Another police film records the election of the leader of the Lombardy section of the ’Ndrangheta in October of last year. Once again it looks like it might be the Rotary Club’s annual outing: 23 men sit around a horseshoe-shaped table in an old people’s centre in a little town called Paderno Dugnano, 20km north of Milan. Ribbons, rosettes and party bunting adorn the walls of the building, which, ironically, is named after Italy’s two most celebrated Mafia investigators, Giovanni Falcone and

Paolo Borsellino, killed by Cosa Nostra in 1992.

Local grand old man Pino Neri takes the microphone. He talks about the need to remain united and basically to obey orders from “down below” – that is, Calabria. He then calls for a toast to Nunzio Novella. A frisson goes through the gathering. The point about Novella is that he is dead, killed in August 2008 because he had dared to suggest that the Lombardy section might branch out on its own. Pino Neri’s call for a toast to Novella’s memory was a timely reminder to his dinner-party guests of just what might happen if any of them had similar ideas.

Lest anyone have doubts about the ferocity of the ’Ndrangheta, this investigation provides further documented evidence. Faced with a less-than-co-operative builder-cum-business- partner, Mafioso Salvatore Strangio suggests to his associates that they leave the bloody head of a goat or a dog at the guy’s front door, preferably with a crucifix attached, adding that if that does not scare the builder, then “the solution is to get him and put him in the boot of a car, take his mobile phone from him and take him out to the countryside somewhere and hang him up. Now, I’ve got

to be there for this, waiting for him, to hang him upside down and leave him hanging there”.
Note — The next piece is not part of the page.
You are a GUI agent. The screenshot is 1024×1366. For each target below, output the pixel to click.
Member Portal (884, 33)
Hanging there, too, is an Italian state that never seems to win its eternal battle with the Mafia Hydra. According to ’Ndrangheta investigator Nicola Gratteri, even as Tuesday’s arrests were being made, new 14-year-old recruits were being enrolled into the organisation. Business is business.
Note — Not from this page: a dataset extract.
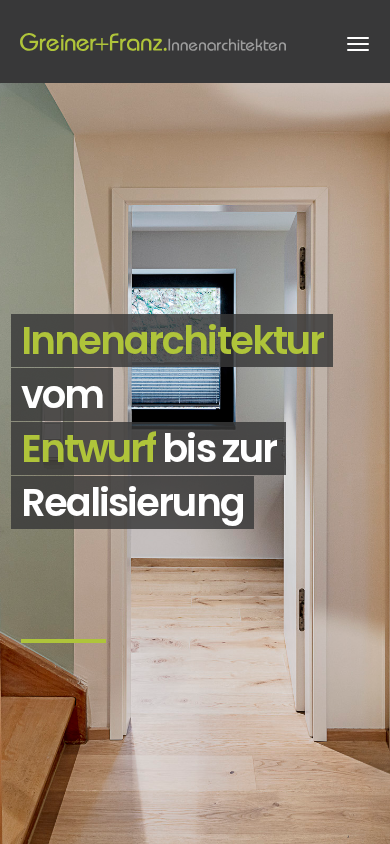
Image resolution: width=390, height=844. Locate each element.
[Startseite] (155, 40)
Traditionally, four organised-crime syndicates have operated out of southern Italian bases: Cosa Nostra in Sicily, the ’Ndrangheta in Calabria, the Camorra in Campania and the Sacra Corona Unita in Puglia.

For the past decade, at least, the ’Ndrangheta has been the most powerful of these, a point underlined internationally by the ’Ndrangheta gangland war that saw six men gunned down outside a restaurant in the German town of Duisburg in the summer of 2007 (right). According to SOS Impresa, an anti-mafia monitoring group run by the national retailers’ association, the ’Ndrangheta last year had a turnover of €78 billion, and all organised crime in Italy accounted for €135 billion of turnover, or almost 9 per cent of Italian GDP.